1.2 Data Storage

Representing Text

Character Sets

Computers cannot store letters directly; they assign a unique binary number to every character. This collection of characters is called a Character Set.

  • ASCII: Uses 7 bits (128 characters) or 8 bits (Extended). Limited to English and basic symbols.
  • Unicode: Uses up to 32 bits. It covers all world languages, emojis, and symbols. It is backward compatible with ASCII.
Concept Diagram
Figure 1.2.1: Representing Text

Digital Images

Pixels and Resolution

A digital image is made of tiny dots called Pixels (Picture Elements).

  • Resolution: The number of pixels in the width and height of an image (e.g., 1920x1080).
  • Color Depth: The number of bits used to represent each color. 8-bit depth allows for 256 colors ($2^8$).

File Size = Resolution (W x H) x Color Depth

Concept Diagram
Figure 1.2.2: Digital Images

Digital Sound

Sampling

To store sound, an ADC (Analogue to Digital Converter) takes "snapshots" of the sound wave at set intervals. This is Sampling.

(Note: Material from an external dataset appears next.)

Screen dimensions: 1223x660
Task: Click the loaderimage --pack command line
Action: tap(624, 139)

  • Sample Rate: Number of samples taken per second (Measured in Hz).
  • Sample Resolution: Number of bits per sample (also called bit depth).

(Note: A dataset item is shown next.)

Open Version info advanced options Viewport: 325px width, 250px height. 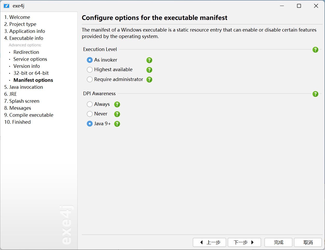point(27,66)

File Size = Sample Rate x Resolution x Duration

Concept Diagram
Figure 1.2.3: Digital Sound

Data Compression

Lossy vs Lossless

Compression reduces file size for faster transmission and less storage space.

LossyLossless
Removes non-essential data permanently.Reduces size without losing any original data.
Used for: JPG, MP3, MP4.Used for: PNG, ZIP, Executable files.